Heiress in Red Silk (Duke's Heiress #2) - Madeline Hunter Page 0,112
cloth.
“Wait for it to stop bleeding,” Rosamund said, keeping an eye out while she worked. “We don’t want blood on that bonnet. Not even one drop.”
Lily set the bonnet aside and bided her time. She kicked her feet like a child and wound a finger in one of her long, unbound blond locks. Rosamund smiled at the image she made. Half child, half woman. Some hours one side showed and the next hours, the other.
“This is more fun than school,” Lily said. “Maybe I should stay here, or at the shop in London. I could be a milliner like you.”
“You will do better than that if I have a say in it.”
“I think school would be wonderful,” Molly said.
“You wouldn’t say that if you met the girls I live with. They are horrid and proud and conceited and—”
“And you have made two friends who are not,” Rosamund said. “One week more with me, then you are going back. We will stop in London on the way, and have some dresses made.”
New dresses ended the argument, as Rosamund knew they would. Lily was not truly unhappy at the school. She only complained like girls did at her age.
She had arrived without notice to take Lily away. She just needed Lily with her for a while. So much of what she had done was because of her sister. She needed to see Lily, and reassure herself that at least that part of it had been a good idea.
Lily came over to show the trimmed seam.
“The stitches are too big at the end here,” Rosamund said. “You will have to rip it out and do it again.”
“No one will notice those few stitches tucked under there.”
“One day your patron will be looking at the bonnet and she will see them. Then she will decide you are a careless milliner. We need to make every detail as close to perfect as it can be.”
The words echoed in her head, only now in Mr. Lovelace’s voice.

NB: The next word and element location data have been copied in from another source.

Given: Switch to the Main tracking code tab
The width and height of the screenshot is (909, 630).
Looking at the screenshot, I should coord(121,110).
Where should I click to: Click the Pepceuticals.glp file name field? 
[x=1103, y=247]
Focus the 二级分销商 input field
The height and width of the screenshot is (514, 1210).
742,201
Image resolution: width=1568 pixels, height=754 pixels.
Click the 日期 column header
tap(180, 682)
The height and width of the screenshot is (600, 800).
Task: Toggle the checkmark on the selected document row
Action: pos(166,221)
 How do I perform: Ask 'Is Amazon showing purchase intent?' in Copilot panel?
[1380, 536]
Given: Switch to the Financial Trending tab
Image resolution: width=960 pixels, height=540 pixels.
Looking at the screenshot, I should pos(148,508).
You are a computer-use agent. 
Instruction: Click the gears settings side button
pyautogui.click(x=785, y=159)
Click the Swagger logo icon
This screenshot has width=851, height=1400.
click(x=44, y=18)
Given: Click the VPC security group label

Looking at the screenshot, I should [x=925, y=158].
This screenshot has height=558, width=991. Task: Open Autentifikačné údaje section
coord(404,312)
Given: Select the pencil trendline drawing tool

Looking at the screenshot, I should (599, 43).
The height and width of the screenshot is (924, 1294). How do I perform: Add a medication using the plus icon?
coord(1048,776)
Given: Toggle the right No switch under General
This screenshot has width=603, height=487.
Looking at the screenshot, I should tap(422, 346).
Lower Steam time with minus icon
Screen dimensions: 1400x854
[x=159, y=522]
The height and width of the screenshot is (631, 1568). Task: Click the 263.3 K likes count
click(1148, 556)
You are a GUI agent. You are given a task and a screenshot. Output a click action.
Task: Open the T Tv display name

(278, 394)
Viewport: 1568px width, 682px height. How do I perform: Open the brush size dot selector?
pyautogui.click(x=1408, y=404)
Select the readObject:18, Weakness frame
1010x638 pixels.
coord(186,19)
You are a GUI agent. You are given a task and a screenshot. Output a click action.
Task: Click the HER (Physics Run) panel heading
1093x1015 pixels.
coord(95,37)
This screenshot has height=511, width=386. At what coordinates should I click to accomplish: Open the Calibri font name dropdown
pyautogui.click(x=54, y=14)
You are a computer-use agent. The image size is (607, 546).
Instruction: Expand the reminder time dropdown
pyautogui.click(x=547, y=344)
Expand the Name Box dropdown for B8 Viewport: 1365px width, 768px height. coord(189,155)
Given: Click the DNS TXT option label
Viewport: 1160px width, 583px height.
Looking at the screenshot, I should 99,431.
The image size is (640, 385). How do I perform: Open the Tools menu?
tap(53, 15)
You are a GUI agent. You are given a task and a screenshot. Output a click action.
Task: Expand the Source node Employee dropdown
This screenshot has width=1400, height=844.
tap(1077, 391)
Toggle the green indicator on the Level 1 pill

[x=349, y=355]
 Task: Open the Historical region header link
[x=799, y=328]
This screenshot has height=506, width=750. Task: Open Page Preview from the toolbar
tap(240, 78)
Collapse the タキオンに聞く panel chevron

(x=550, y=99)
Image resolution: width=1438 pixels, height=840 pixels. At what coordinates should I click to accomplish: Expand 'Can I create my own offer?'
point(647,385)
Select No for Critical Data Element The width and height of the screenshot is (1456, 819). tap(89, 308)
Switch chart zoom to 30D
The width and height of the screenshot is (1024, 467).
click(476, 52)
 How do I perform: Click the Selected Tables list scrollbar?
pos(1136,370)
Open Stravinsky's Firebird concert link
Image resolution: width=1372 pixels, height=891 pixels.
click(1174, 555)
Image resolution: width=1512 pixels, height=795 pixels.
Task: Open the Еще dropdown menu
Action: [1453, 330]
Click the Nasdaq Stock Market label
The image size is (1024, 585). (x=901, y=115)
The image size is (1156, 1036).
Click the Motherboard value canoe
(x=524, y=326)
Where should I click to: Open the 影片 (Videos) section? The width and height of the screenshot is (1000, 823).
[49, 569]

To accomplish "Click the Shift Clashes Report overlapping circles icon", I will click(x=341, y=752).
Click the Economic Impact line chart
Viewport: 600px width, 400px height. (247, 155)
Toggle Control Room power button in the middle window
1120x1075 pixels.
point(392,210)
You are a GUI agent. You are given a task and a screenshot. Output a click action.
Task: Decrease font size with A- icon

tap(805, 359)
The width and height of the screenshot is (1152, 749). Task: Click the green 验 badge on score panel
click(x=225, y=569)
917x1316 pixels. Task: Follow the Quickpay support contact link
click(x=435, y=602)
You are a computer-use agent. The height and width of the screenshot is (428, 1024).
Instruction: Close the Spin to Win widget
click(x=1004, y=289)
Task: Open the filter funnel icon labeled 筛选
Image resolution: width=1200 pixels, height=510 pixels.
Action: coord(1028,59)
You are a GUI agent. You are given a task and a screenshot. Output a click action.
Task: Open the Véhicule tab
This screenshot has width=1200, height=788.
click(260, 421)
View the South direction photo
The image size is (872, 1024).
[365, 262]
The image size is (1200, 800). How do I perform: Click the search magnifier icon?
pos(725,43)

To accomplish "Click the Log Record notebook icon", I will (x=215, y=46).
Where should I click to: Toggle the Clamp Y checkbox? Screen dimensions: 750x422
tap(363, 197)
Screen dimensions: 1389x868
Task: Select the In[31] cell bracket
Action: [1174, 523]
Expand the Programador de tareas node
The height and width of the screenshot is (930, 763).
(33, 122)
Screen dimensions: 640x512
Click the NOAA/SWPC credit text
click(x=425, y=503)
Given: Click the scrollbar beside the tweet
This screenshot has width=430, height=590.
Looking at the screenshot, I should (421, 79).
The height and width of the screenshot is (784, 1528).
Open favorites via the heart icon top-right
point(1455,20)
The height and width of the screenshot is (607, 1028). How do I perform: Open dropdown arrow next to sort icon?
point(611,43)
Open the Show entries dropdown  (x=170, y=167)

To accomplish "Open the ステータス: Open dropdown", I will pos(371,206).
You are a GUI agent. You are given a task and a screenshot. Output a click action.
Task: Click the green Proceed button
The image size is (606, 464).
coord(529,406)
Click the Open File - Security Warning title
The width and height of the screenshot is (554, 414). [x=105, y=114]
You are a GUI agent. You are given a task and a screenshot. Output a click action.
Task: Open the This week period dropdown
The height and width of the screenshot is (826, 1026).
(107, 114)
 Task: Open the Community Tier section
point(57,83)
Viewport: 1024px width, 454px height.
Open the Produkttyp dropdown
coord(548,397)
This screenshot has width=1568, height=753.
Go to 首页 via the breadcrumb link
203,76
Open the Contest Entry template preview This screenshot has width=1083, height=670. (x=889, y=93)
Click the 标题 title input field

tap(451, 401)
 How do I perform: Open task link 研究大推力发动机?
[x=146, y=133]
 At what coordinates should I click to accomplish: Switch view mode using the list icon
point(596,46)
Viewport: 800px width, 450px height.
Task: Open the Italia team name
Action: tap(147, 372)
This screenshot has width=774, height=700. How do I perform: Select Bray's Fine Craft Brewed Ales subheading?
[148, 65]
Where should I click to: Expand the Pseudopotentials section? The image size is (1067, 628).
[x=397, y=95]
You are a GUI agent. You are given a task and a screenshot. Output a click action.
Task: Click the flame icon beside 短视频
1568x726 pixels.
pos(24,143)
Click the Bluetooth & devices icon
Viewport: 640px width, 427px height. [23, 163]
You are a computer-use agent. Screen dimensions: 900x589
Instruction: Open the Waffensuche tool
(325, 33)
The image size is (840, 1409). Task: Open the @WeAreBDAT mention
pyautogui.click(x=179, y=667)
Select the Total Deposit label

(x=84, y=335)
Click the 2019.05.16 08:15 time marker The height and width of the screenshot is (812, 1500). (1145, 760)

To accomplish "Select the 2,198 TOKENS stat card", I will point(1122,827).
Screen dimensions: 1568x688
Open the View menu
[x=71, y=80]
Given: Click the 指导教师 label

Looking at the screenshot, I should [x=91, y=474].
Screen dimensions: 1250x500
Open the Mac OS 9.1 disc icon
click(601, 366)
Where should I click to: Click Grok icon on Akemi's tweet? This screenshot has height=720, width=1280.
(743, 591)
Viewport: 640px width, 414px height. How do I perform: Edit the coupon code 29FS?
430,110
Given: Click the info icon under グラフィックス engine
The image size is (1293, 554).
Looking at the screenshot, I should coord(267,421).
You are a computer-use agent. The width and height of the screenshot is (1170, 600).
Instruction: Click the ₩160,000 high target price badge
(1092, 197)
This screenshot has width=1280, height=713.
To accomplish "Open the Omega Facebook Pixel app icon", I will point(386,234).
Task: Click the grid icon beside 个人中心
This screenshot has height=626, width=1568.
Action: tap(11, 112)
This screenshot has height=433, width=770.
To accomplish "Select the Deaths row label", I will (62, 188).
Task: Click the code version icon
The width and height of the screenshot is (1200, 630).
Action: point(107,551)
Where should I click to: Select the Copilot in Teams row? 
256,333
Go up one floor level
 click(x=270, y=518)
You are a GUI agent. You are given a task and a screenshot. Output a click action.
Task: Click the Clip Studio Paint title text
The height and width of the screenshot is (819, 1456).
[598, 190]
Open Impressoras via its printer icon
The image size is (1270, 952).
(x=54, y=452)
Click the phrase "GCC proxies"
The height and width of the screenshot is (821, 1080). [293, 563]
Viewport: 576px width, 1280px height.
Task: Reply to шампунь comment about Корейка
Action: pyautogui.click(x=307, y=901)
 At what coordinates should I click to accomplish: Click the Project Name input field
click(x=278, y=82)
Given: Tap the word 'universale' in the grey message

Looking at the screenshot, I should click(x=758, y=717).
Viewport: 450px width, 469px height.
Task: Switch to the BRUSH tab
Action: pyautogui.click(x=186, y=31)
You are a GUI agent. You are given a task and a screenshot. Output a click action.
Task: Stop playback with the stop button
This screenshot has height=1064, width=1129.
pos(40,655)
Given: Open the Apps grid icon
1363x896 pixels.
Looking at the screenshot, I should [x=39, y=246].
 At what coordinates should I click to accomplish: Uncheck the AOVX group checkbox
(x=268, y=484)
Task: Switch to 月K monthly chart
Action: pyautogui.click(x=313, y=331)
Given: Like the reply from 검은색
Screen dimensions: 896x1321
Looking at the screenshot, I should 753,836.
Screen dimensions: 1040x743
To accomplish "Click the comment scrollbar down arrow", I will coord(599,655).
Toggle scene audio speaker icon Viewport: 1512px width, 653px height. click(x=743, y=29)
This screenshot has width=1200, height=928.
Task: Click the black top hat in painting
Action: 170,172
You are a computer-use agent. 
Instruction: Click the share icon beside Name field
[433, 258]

That led her memory to the row with Kevin. A familiar, deep sadness spread in her.
During the day, she escaped that sickness of the heart. She kept busy at the shop. She remained close to Lily and enjoyed her company. It was at night, when she was alone, that she hurt the way she had when her father had passed.
She reminded herself now that she had not left London because of that row with Kevin. Not in itself, at least. They had had them before about the enterprise. Always about that.
She had always known he merely tolerated her as a partner too. It was something he could do nothing about, so he accepted it. But he didn’t like it. Still, she thought they had found common ground, especially after Paris. But maybe not. Perhaps desire and pleasure had blinded her, and him too.
The argument ran through her memory, word for word, his outburst at the end ringing loud and hard. Something had happened then. To her. It was as if she suddenly stood to the side and watched, and realized exactly what was really occurring in front of her eyes.
Mostly, she saw herself too clearly, from the prospect of her own heart as well as his words. That Kevin considered her an interfering, common hat maker, and mostly an irritation unless they were in bed—Possibly she could have accommodated that. She might have learned to live with it. However, knowing that he not only did not love her the way she loved him, but also that he probably never would—accepting that hurt badly. She had again experienced the humiliation she’d known in the garden with Charles.
She did not want to live like that, so aware that he scorned one part of her life. Their life. One part of her, really. It would affect everything, even the pleasure. Even now she was seeing some of the time they had shared differently.
Her thoughts distracted her. She pricked her finger, something she rarely did anymore. She set aside the hat and reached for the salve. At the other table, Lily had gone back to her own work.
She wrapped her finger and waited while she looked out the window at the sky. Blue today, after so much rain. The garden at Chapel Street probably had all its roses in bloom.
With time, maybe she would go back. Once she conquered the love. She had no intention of spending another five years living a dream, though. She was too old for that.